OK, next question: Fine and dandy if this appears an obviously cost-effective gamble (just prior post). Where are we going to get 250,000,000 masks? In the next couple of days?
That’s the wrong question.
Here’s the right first question: What is the best expedient mask, that can be made in a typical community, quickly and in volume, from commonly available materials and semi-skilled labor?
A Victory Mask, if you will.
Lord knows, a crapload of people have a crapload of time on their hands just right now. It’s a huge labor force. All of us could take an hour off from streaming video, and chip in. If we had guidance, and leadership that endorsed the concept.
I say, let’s ask the US Army Corps of Engineers for a design or two. They seem to have their act together.
If there is a single figure who appears to know what he’d going, who inspires confidence, who talks sense, and who looks like he can get done what needs to be done, I say it’s Lt.
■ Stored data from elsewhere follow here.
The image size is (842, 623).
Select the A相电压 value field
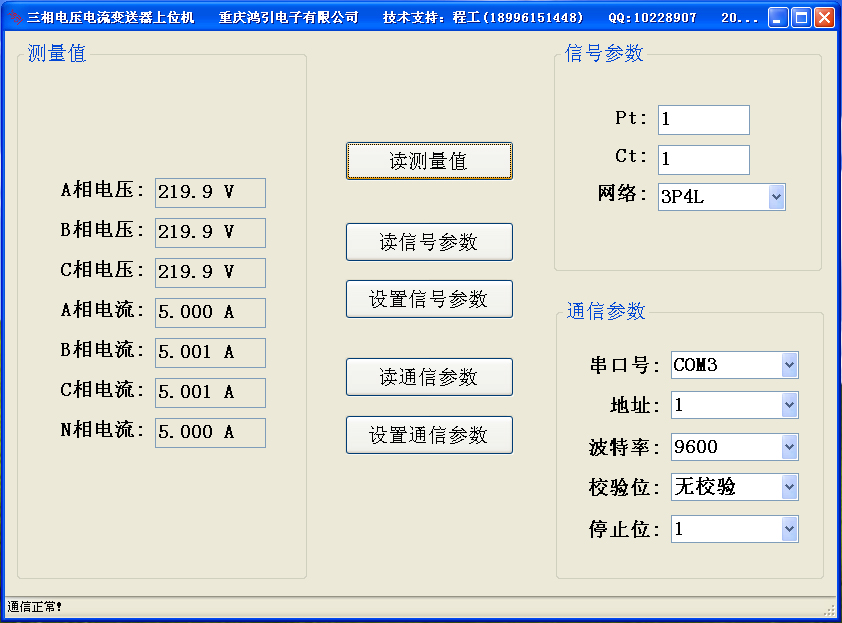210,192
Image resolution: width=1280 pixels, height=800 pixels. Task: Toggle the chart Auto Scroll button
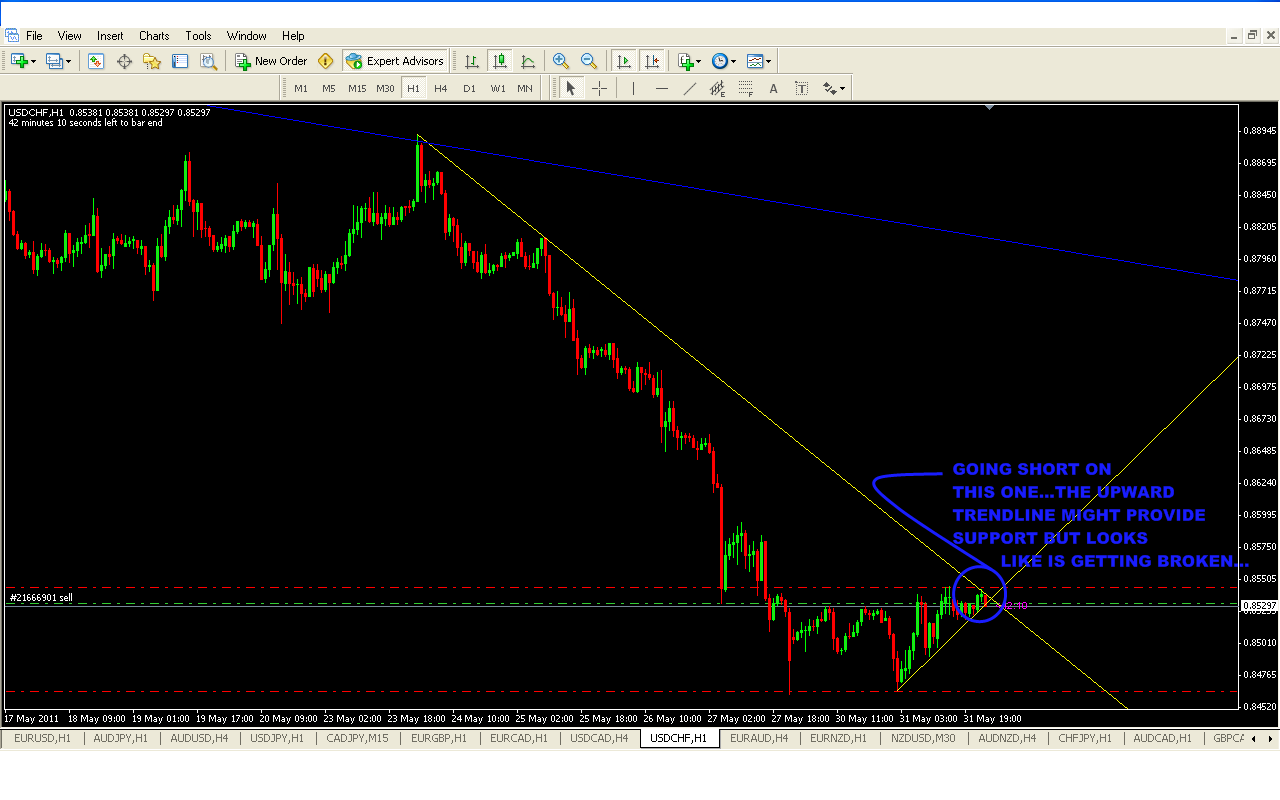[624, 61]
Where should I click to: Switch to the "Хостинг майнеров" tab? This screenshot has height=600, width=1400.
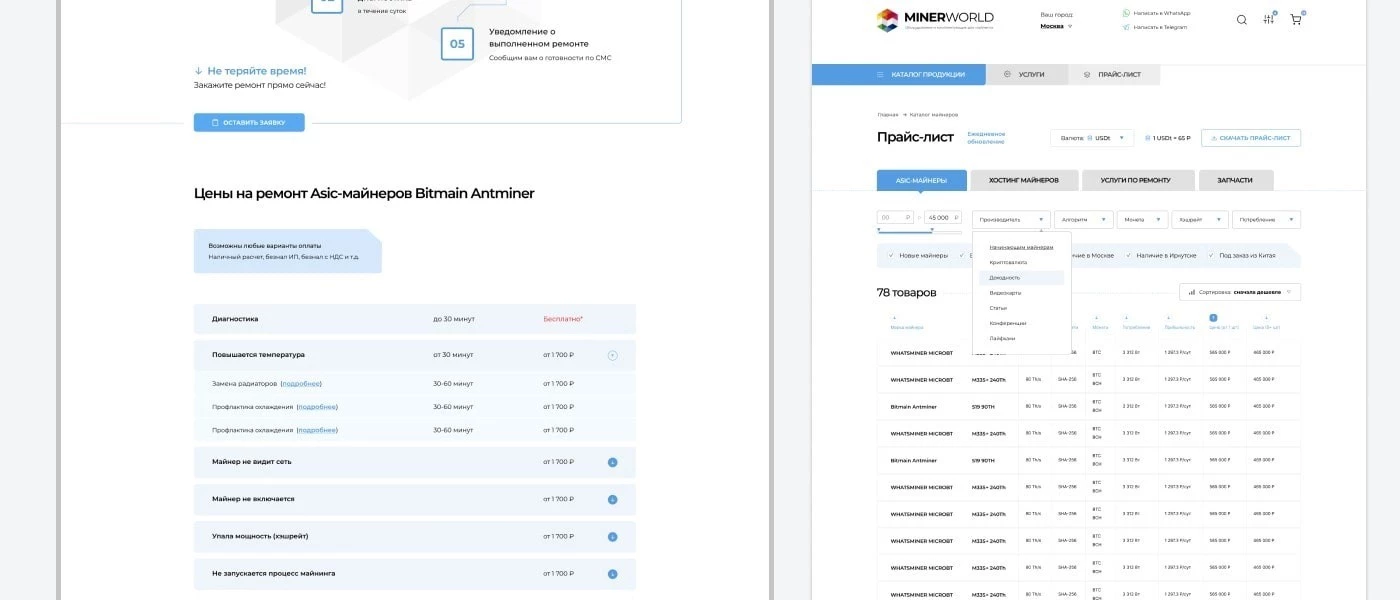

General Todd Semonite, Chief of Engineers and Commanding General of the US Army Corps of Engineers. Watch this clip (caution, it’s Rachel Maddow), and see if you agree.
I realize they have more than enough on their plate. But you wonder if they couldn’t just knock out a pattern for this, without a huge diversion of effort.
Heck, in some sense, this is well within their current mission. A bed that isn’t going to be filled is a bed that doesn’t need to be built. Kind of a reverse Roemer’s Law.
I’m going to work on my best shot at this. Just examining materials, I’m not immediately dismissing 3M Filtrete plus Tyvek as a reasonable basis for reasonable multi-fabric-layer mask. But I have no way even to conceive of how to test it.
Clearly, there’s no way that 3M could ever endorse that use. They’d get sued if they did. But there’s nothing to stop US citizens from using it “off label”. If it has any sort of effectiveness at all.
Barring the US Army Corps of Engineers, where are the Mythbusters when you need them? Seems like an ideal project for them to work out.